◆ **Assignment**: Only the final stretch of the data is wanted: reproduce the line containing "Nacional busca repescar" and each line after it, exactly.

◆ **Supplied material**:

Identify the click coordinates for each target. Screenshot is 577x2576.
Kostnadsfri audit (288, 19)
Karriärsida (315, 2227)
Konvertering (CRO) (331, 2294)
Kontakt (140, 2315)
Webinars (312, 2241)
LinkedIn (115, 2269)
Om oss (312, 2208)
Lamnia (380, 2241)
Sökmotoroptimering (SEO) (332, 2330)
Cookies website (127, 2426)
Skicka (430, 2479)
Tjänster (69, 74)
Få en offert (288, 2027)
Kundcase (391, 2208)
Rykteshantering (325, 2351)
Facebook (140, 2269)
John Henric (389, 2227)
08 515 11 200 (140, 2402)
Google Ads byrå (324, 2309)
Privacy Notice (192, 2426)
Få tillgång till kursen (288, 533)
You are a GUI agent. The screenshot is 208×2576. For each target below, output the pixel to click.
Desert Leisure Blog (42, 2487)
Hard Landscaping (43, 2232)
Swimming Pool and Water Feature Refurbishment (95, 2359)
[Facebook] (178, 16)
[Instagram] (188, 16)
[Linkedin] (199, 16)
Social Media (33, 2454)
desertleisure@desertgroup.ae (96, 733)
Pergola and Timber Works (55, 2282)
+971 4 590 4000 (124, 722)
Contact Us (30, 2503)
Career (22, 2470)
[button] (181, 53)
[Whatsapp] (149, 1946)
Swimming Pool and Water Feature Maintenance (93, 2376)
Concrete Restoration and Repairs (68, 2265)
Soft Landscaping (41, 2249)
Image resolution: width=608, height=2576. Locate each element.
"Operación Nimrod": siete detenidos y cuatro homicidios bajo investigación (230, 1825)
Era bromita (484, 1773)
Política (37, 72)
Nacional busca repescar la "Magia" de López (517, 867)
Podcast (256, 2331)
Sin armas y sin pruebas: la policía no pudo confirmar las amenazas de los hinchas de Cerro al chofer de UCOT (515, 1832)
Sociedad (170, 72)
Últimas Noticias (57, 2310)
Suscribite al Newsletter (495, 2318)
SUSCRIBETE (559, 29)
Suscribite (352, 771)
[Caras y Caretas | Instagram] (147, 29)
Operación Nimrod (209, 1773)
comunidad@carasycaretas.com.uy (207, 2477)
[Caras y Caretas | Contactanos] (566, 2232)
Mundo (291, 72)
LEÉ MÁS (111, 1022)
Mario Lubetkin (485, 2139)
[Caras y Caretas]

◆ **Written answer**:
Nacional busca repescar la "Magia" de López (517, 867)
Podcast (256, 2331)
Sin armas y sin pruebas: la policía no pudo confirmar las amenazas de los hinchas de Cerro al chofer de UCOT (515, 1832)
Sociedad (170, 72)
Últimas Noticias (57, 2310)
Suscribite al Newsletter (495, 2318)
SUSCRIBETE (559, 29)
Suscribite (352, 771)
[Caras y Caretas | Instagram] (147, 29)
Operación Nimrod (209, 1773)
comunidad@carasycaretas.com.uy (207, 2477)
[Caras y Caretas | Contactanos] (566, 2232)
Mundo (291, 72)
LEÉ MÁS (111, 1022)
Mario Lubetkin (485, 2139)
[Caras y Caretas]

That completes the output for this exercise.